The net force acting on the missile is the sum of the thrust force, weight force, and the negative air resistance force:
Net force = Thrust - Weight - Air resistance
At equilibrium, the net force is 0, so we can set up the equation:
0 = Thrust - Weight - Air resistance
0 = 400,000 N - 98,000 N - 0.75v^2 N
Simplifying the equation:
0.75v^2 = 302,000 N
v^2 = 302,000 N / 0.75
v^2 = 402,667 N
v ≈ √402,667 N
v ≈ 634.6 m/s (rounded to one decimal place)
Therefore, the speed of the missile after one minute is approximately 634.6 m/s.
(ii) To find the distance traveled by the missile after one minute, we need to calculate the displacement.
Displacement can be calculated using the formula:
Displacement = Initial velocity x Time + (1/2) x Acceleration x Time^2
In this case, the initial velocity is 0 m/s because the missile starts from rest.
The acceleration is the net force divided by the mass of the missile:
Acceleration = (Thrust - Weight - Air resistance) / mass
Acceleration ≈ (400,000 N - 98,000 N - 0.75v^2 N) / 10,000 kg
Acceleration ≈ (302,000 N) / 10,000 kg
Acceleration ≈ 30.2 m/s^2
Using the given time of one minute (60 seconds), we can calculate the displacement as follows:
Displacement = 0 x 60 + (1/2) x 30.2 m/s^2 x (60 s)^2
Displacement ≈ 0 + 0.5 x 30.2 m/s^2 x 3600 s^2
Displacement ≈ 0 + 0.5 x 30.2 m/s^2 x 3600 s^2
Displacement ≈ 0 + 543,600 m
Displacement ≈ 543,600 m
Therefore, the distance traveled by the missile after one minute is approximately 543,600 meters.

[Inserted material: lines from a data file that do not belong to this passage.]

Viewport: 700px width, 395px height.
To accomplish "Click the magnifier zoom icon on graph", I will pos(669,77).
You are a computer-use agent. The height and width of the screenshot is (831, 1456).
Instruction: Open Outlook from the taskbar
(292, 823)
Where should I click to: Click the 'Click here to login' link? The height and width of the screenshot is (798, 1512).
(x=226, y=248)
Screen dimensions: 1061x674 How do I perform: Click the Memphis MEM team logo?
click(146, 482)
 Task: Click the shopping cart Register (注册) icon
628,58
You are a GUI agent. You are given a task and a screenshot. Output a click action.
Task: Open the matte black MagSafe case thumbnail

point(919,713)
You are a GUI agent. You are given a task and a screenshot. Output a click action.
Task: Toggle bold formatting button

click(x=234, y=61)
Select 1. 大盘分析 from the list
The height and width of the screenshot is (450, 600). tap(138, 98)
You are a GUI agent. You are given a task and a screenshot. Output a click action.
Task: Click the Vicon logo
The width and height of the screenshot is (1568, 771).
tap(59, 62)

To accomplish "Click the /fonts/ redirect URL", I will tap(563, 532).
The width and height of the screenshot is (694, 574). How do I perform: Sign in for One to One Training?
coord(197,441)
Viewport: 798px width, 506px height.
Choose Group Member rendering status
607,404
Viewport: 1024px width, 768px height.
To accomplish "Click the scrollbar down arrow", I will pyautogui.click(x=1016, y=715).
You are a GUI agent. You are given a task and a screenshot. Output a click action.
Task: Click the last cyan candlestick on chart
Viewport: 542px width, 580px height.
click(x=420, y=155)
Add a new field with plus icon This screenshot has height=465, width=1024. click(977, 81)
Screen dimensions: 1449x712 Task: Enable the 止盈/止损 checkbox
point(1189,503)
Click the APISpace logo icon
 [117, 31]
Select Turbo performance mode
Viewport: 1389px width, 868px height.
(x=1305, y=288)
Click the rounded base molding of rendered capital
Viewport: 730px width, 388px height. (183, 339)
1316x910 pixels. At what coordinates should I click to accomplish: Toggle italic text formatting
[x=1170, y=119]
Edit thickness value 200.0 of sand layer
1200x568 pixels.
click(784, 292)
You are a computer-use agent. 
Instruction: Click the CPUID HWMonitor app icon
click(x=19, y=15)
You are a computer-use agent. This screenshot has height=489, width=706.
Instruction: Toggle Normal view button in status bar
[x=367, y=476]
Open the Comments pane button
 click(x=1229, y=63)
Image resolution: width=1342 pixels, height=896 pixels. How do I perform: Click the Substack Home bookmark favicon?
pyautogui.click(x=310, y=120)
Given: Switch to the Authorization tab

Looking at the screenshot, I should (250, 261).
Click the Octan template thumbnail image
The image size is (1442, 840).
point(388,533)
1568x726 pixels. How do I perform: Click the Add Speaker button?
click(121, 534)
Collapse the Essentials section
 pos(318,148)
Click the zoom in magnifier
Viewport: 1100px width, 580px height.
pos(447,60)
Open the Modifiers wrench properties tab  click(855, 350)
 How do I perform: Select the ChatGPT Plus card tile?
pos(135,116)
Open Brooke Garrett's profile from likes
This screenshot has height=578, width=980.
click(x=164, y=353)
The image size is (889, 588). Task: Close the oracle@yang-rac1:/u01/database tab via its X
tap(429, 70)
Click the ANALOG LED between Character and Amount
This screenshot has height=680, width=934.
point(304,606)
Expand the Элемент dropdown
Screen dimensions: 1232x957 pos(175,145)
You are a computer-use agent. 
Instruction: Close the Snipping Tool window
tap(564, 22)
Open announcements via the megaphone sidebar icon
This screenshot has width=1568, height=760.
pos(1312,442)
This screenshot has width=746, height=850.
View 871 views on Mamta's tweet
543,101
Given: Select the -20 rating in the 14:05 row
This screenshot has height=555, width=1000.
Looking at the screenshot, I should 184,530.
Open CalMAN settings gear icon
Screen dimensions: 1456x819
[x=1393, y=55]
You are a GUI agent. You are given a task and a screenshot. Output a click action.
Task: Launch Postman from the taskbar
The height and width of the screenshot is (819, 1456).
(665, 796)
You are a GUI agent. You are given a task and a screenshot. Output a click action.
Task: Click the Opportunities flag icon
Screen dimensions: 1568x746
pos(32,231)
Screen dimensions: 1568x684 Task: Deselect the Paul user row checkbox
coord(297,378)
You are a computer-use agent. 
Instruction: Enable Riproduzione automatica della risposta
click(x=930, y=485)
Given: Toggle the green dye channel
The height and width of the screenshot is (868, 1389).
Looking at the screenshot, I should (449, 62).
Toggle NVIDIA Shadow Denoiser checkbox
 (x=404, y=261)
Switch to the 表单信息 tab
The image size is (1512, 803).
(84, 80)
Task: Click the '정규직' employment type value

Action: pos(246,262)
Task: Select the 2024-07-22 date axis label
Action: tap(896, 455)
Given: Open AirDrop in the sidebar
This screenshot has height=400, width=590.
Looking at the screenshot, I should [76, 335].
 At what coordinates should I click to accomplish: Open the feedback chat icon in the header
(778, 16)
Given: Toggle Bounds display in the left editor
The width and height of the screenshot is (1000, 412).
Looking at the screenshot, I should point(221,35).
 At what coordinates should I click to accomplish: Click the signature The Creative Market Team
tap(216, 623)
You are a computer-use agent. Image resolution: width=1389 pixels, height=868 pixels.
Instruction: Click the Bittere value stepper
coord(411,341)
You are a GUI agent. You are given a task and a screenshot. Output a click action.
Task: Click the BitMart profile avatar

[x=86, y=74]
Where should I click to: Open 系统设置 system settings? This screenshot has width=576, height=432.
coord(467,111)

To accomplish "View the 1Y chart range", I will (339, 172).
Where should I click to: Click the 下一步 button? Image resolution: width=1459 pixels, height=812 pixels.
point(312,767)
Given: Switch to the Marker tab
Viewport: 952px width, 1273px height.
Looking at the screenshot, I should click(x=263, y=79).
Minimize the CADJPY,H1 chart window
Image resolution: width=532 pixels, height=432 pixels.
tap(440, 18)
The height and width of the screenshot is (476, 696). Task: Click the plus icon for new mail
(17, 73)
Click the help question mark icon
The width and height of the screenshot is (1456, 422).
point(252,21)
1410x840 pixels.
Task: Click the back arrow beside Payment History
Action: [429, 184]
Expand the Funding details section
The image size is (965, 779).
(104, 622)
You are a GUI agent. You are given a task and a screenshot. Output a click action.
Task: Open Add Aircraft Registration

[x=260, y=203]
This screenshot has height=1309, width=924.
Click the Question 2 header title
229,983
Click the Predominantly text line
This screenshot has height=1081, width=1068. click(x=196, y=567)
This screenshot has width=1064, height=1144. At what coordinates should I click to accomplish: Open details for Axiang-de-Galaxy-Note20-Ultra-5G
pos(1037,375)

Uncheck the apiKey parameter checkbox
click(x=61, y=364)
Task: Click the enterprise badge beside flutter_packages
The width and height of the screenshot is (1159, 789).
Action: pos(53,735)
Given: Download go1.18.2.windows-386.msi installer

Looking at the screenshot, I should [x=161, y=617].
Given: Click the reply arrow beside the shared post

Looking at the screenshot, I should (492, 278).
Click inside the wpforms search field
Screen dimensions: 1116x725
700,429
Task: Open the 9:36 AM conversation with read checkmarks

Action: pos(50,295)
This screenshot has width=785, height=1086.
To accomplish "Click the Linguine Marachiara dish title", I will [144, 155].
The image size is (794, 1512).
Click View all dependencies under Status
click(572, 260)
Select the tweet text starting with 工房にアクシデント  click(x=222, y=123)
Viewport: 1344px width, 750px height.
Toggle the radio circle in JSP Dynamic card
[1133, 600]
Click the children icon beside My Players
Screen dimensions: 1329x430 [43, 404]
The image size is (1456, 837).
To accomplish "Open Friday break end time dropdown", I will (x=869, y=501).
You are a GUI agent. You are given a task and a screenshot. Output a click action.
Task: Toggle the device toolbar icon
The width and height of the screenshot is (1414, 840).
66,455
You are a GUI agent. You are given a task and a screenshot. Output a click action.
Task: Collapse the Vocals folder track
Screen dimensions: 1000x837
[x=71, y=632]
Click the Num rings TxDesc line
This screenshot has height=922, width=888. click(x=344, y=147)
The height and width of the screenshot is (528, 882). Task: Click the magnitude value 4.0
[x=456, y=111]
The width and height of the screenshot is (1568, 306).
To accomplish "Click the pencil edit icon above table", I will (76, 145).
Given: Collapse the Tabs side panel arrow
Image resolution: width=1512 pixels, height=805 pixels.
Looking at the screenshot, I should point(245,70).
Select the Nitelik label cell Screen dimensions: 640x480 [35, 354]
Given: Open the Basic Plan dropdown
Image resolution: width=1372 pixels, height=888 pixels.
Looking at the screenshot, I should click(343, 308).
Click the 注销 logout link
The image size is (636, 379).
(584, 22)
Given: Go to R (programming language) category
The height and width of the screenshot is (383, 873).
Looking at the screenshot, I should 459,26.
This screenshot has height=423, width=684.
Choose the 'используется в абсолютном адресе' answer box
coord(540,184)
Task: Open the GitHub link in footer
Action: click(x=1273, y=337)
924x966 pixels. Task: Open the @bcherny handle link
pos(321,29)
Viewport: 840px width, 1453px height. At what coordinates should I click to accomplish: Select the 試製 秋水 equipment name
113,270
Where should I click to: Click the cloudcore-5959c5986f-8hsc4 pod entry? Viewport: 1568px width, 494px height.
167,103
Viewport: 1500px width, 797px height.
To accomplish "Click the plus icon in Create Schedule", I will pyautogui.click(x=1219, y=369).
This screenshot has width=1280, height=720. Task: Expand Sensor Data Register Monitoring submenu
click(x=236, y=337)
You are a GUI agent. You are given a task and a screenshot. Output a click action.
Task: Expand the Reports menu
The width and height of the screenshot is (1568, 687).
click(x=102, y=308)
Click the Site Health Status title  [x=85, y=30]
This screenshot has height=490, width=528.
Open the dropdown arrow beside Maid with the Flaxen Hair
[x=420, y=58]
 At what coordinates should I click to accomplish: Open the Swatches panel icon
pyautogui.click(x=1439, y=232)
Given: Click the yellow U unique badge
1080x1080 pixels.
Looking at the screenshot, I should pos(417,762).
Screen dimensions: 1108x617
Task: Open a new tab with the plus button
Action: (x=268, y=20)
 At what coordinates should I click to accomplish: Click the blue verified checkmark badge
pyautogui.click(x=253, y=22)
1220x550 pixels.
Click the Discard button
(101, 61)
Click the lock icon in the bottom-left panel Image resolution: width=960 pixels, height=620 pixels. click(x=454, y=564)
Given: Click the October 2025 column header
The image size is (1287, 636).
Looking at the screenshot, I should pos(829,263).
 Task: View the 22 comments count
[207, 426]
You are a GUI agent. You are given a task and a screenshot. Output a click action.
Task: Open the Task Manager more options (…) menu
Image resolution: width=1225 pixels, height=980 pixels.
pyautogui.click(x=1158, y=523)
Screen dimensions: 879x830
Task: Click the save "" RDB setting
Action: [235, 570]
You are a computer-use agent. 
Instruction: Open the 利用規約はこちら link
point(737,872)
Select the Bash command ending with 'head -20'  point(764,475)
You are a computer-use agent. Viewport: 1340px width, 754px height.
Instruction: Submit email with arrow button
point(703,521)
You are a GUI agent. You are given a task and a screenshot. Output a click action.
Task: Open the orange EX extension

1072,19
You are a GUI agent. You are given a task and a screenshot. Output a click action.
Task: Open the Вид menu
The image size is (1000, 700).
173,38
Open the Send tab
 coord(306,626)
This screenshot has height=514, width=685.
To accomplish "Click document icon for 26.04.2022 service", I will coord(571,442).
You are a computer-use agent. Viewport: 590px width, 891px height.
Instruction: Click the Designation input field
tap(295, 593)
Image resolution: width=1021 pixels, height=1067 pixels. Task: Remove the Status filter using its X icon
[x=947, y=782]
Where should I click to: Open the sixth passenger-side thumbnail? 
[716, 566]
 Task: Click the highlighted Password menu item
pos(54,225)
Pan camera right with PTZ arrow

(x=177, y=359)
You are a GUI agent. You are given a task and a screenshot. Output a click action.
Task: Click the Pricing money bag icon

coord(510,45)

To find the speed of the missile after one minute, we need to use the concept of Newton's second law of motion and the principle of equilibrium. The net force acting on the missile can be found using the equation:
Net Force = Thrust - Air Resistance
Given that the thrust of the rocket engine is 400 kN and the air resistance is 0.75v^2 N, we can write the equation as:
Net Force = 400 kN - 0.75v^2 N
Now, we know that according to Newton's second law, the net force acting on an object is equal to the mass of the object multiplied by its acceleration. In this case, the mass of the missile is given as 10 tonnes or 10,000 kg. The acceleration can be calculated using the following equation:
Acceleration = Net Force / Mass
Substituting the values, we get:
Acceleration = (400 kN - 0.75v^2 N) / 10,000 kg
Now, we need to solve this equation for the speed, v. However, the equation is not in a form that can be directly solved. We can convert 400 kN into N and then rearrange the equation to isolate the variable v. Here's how:
1 kN = 1000 N (since 1 kN is equal to 1000 Newtons)
400 kN = 400,000 N
Plugging this value back into the equation, we get:
Acceleration = (400,000 N - 0.75v^2 N) / 10,000 kg
Now we can rearrange the equation to solve for v. Here's the equation again:
Acceleration = (400,000 N - 0.75v^2 N) / 10,000 kg
Multiplying both sides of the equation by 10,000 kg, we get:
Acceleration * 10,000 kg = 400,000 N - 0.75v^2 N
Now rearranging the equation, we get:
0.75v^2 N = 400,000 N - Acceleration * 10,000 kg
Next, we isolate v^2 by subtracting 400,000 N from both sides:
0.75v^2 N - 400,000 N = - Acceleration * 10,000 kg
Finally, we divide by 0.75 N to isolate v^2:
v^2 = (- Acceleration * 10,000 kg + 400,000 N) / 0.75 N
Now we can find v by taking the square root of both sides:
v = √((- Acceleration * 10,000 kg + 400,000 N) / 0.75 N)
Plugging in the given values and calculating, we find the speed of the missile after one minute.